Впервые в истории комиксы и журналы с красотками были оценены в ювелирных изделиях, вес которых многократно превышал вес бумаги.
За Тотом IV следовала Вуламурра. Каждый перелет приближал корабль к месту большой встречи Народа; корабль охватила карнавальная лихорадка. Членов экипажа освобождали от работы, чтобы дать возможность попрактиковаться на музыкальных инструментах, вахты перетасовывались так, чтобы могли спеться квартеты, для атлетов был составлен тренировочный план, а их самих освободили от всех вахт, кроме боевых, и они выкладывались в спортзале так, что едва доползали до своих постелей. Обсуждая планы шикарных приемов, должных послужить вящей славе «Сису», люди спорили до хрипоты и головной боли.

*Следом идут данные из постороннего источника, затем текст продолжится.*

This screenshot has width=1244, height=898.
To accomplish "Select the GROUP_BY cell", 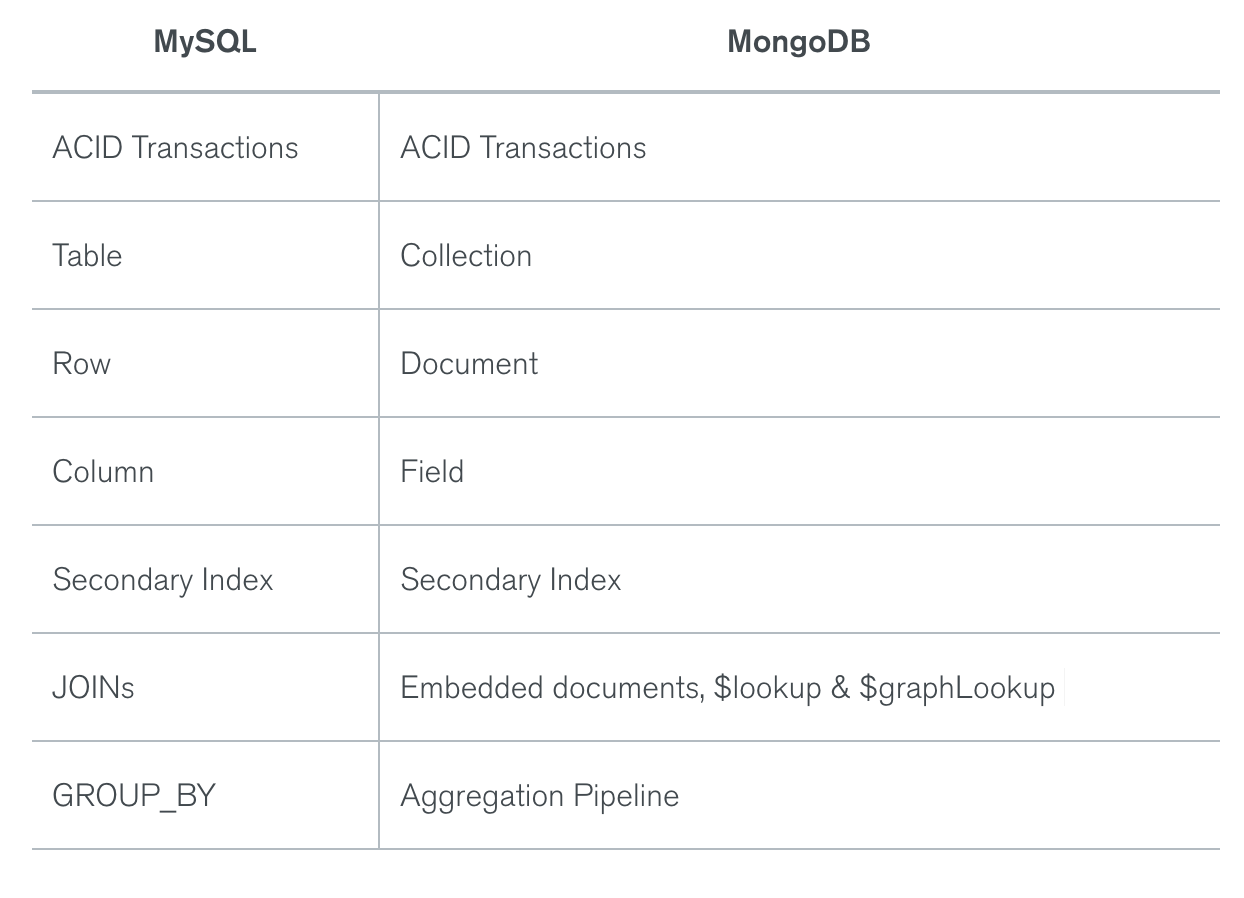I will pos(134,796).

Через N-пространство летели длиннющие послания, и главный механик гневно протестовал против скандального перерасхода энергии, ядовито намекая на высокую цену трития. Однако старший помощник, посмеиваясь, одобряла все расходы. Проходили дни, и морщины бабушки все чаще складывались в непривычную для нее улыбку, словно она знала что-то, о чем предпочитала покамест помалкивать. Торби дважды заметил, как она улыбалась, глядя на него. Это насторожило юношу: он считал за благо не привлекать внимания бабушки. В полной мере ему довелось удостоиться ее внимания недавно, и это ему не очень-то понравилось. Торби сжег рейдер, и в его честь был устроен обед, на котором он сидел за одним столом со старшим помощником.
Пират появился на экране «Сису», когда корабль поднимался с Финстера – весьма необычное для нападения место, поскольку в окрестностях планеты никогда не было особенно оживленного движения. Тревога прозвучала всего через четыре часа после старта, когда «Сису» набрал всего пять процентов световой скорости, так что надежды оторваться от преследователя не было никакой.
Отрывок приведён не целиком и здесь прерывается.